■ TRECHO DO DOCUMENTO
Greve de rodoviários reduz vendas no comércio do Rio, dizem lojistas

Alana Gandra
Repórter da Agência Brasil

Os comerciantes do Rio calculam perda de 60% nas vendas por causa da greve dos rodoviários. “Muitas lojas estão abertas, mas o grande público não consegue chegar. Considerando que o comércio do Rio fatura cerca de R$ 400 milhões por dia, 60% é uma perda muito significativa”, disse o presidente do Sindicato dos Lojistas do Comércio (Sindilojas-Rio), Aldo Gonçalves.

Na avaliação do professor de varejo da Fundação Getulio Vargas, Daniel Plá, as perdas irrecuperáveis devem ultrapassar R$ 50 milhões. “Perdas irrecuperáveis são aquelas que o comércio deixa de vender hoje e não consegue vender no dia seguinte”.

■ TAREFA A
Segundo a matéria sobre a greve dos rodoviários, quanto o comércio do Rio fatura por dia?
■ TAREFA B
Transcreva da matéria o trecho que começa em "Greve de rodoviários" e termina em "(Sindilojas-Rio), Aldo Gonçalves.".
Baseie-se exclusivamente na matéria.

[Itens armazenados do conjunto de dados]
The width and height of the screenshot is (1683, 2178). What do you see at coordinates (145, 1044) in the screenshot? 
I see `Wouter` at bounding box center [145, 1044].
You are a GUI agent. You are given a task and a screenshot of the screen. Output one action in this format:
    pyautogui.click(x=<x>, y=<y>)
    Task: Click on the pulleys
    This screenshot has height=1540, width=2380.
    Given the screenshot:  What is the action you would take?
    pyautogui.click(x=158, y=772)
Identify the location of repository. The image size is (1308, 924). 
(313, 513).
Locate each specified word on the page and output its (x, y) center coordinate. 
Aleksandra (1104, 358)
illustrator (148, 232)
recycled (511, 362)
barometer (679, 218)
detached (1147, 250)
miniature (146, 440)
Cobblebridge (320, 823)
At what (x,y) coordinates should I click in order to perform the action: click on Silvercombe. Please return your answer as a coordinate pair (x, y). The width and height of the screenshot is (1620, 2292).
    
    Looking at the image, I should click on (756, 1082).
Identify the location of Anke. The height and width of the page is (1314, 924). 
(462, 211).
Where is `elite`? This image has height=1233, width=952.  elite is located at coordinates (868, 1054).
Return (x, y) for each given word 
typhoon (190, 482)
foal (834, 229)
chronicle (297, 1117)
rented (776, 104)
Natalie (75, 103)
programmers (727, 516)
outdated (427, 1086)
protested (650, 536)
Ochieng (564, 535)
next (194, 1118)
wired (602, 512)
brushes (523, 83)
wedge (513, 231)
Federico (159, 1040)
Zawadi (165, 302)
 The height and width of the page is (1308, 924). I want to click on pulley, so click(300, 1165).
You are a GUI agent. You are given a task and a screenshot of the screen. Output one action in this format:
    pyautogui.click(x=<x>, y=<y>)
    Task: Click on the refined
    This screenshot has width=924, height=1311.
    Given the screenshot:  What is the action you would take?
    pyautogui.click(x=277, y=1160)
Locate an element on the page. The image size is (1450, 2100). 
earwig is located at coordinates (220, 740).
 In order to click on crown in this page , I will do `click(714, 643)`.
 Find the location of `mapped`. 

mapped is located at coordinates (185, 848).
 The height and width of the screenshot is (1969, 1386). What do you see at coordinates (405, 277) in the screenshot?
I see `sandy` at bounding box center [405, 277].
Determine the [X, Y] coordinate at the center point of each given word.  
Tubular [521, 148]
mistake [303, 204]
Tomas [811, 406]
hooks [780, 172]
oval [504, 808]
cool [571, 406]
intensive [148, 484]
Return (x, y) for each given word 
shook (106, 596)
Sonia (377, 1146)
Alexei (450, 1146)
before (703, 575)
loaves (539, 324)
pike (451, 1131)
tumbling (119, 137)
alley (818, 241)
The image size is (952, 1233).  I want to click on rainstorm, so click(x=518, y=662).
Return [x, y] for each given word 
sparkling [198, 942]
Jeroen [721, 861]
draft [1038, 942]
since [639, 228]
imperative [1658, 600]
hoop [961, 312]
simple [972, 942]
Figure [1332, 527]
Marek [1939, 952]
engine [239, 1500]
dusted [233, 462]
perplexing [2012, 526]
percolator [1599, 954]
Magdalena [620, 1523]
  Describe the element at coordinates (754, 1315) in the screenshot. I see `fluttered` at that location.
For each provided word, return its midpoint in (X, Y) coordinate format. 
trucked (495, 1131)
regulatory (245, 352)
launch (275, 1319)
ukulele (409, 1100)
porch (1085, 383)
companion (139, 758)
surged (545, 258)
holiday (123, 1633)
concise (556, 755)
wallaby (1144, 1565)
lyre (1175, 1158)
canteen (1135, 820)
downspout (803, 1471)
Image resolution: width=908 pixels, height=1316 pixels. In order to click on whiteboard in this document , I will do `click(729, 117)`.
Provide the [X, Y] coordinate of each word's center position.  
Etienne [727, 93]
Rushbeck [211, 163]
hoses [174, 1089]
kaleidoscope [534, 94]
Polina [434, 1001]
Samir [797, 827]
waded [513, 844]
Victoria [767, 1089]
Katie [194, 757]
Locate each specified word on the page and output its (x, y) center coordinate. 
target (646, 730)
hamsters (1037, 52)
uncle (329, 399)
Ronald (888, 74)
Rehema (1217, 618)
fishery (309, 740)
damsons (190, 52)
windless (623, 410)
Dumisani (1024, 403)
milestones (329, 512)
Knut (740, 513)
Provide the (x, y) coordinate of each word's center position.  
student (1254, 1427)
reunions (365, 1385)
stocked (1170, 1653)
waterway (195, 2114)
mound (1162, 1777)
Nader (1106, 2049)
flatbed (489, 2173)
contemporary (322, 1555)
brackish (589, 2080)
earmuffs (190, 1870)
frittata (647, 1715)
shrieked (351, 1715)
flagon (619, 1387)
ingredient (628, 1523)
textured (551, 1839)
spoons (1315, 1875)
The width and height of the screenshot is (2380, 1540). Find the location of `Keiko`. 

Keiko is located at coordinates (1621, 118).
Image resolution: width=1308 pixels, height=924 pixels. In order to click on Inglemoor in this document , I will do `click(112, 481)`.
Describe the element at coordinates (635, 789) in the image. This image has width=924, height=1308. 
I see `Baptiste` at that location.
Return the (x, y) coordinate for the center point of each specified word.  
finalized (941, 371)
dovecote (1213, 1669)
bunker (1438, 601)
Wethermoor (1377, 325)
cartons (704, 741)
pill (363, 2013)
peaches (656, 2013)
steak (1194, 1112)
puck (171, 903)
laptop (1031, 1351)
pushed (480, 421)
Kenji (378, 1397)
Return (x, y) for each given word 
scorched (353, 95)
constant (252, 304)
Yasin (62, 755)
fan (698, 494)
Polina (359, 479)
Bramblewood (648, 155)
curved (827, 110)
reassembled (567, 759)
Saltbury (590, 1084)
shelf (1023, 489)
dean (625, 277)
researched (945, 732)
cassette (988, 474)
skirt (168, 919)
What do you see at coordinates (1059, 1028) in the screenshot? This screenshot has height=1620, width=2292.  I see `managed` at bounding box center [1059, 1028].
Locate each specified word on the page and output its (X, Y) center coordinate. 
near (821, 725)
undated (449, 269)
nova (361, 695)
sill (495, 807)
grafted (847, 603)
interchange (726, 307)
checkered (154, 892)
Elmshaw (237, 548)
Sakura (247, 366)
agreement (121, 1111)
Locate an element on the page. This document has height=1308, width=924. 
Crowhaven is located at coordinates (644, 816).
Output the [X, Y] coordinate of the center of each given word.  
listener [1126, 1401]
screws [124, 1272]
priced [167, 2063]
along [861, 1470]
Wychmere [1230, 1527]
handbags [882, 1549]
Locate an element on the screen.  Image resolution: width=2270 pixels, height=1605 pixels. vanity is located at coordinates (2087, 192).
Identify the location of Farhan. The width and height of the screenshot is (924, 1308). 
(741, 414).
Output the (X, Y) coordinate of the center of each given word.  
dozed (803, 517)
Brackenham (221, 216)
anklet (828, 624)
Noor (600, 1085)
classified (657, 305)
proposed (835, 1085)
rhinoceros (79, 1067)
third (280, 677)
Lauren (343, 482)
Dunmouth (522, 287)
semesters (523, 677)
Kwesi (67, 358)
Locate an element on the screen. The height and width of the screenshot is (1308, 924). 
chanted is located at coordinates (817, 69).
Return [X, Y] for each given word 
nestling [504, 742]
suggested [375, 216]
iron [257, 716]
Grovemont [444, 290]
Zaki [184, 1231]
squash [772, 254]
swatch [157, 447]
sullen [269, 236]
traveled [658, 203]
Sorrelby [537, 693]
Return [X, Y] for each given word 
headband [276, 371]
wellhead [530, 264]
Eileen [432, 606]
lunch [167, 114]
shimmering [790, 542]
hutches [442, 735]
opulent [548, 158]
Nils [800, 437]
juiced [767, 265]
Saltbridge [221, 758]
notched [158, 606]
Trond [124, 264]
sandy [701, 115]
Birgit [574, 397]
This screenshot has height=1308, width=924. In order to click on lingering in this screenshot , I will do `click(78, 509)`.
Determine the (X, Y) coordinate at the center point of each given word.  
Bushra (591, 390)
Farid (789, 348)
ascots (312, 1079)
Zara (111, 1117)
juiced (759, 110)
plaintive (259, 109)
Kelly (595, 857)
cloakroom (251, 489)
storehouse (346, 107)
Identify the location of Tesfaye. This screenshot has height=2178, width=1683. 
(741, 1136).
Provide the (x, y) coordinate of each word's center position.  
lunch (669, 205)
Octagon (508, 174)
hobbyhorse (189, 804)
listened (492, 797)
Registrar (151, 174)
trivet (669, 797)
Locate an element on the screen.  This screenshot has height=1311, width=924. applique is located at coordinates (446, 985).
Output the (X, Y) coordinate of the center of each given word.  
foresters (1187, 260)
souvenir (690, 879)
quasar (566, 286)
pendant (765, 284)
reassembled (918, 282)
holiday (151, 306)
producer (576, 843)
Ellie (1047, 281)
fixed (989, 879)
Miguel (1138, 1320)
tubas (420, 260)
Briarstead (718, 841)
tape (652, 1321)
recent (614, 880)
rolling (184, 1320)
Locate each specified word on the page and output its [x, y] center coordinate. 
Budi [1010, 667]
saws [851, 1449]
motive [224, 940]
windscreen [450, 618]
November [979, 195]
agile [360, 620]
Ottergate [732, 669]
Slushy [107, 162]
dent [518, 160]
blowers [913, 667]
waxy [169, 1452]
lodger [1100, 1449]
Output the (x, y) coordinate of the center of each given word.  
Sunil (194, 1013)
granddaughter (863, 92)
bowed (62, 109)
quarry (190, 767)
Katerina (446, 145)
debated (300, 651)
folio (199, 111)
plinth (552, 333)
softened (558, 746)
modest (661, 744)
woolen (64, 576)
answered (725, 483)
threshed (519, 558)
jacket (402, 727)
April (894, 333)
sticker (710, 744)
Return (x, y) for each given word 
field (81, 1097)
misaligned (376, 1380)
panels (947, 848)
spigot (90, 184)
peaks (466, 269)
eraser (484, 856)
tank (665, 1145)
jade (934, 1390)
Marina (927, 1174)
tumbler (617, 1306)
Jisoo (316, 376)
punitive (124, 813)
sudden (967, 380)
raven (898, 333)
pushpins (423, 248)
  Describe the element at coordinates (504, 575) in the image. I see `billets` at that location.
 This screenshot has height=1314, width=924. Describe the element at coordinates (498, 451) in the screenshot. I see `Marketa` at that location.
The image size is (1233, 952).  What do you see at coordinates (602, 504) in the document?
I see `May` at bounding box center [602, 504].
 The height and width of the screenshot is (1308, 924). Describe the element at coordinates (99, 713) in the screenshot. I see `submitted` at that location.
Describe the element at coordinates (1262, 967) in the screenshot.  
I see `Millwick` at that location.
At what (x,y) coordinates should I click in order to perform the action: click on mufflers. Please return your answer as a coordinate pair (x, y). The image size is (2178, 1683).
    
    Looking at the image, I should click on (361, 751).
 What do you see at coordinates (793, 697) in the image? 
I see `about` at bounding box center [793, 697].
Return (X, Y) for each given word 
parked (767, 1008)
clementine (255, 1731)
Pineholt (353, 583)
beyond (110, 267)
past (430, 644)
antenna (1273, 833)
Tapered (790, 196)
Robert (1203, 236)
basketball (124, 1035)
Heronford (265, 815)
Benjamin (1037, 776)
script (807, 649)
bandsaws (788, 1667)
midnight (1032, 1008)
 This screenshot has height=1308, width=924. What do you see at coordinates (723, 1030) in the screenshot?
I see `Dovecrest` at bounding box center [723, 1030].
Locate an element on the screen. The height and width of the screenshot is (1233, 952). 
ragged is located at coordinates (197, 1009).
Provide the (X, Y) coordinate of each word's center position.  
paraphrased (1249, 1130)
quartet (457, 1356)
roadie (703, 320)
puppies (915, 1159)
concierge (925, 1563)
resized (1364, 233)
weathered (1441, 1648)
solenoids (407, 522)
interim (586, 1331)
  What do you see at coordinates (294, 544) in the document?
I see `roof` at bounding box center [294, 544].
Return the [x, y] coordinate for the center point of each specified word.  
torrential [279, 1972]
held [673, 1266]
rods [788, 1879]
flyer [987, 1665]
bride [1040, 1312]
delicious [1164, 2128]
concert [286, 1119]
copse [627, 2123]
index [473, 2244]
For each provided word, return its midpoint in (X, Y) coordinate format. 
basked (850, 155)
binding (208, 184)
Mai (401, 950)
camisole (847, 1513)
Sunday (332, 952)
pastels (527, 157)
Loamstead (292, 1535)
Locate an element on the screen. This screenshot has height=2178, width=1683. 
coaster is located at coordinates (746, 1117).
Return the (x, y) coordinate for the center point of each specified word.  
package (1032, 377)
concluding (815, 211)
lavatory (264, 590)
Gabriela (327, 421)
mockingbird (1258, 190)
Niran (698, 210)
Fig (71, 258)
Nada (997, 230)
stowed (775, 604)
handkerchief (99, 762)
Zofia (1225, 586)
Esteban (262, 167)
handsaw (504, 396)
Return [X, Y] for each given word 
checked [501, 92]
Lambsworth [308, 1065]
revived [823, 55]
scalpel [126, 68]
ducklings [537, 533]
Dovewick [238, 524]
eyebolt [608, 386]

■ SAÍDA DO EXERCÍCIO A
Cerca de R$ 400 milhões por dia.

■ SAÍDA DO EXERCÍCIO B
Greve de rodoviários reduz vendas no comércio do Rio, dizem lojistas

Alana Gandra
Repórter da Agência Brasil

Os comerciantes do Rio calculam perda de 60% nas vendas por causa da greve dos rodoviários. “Muitas lojas estão abertas, mas o grande público não consegue chegar. Considerando que o comércio do Rio fatura cerca de R$ 400 milhões por dia, 60% é uma perda muito significativa”, disse o presidente do Sindicato dos Lojistas do Comércio (Sindilojas-Rio), Aldo Gonçalves.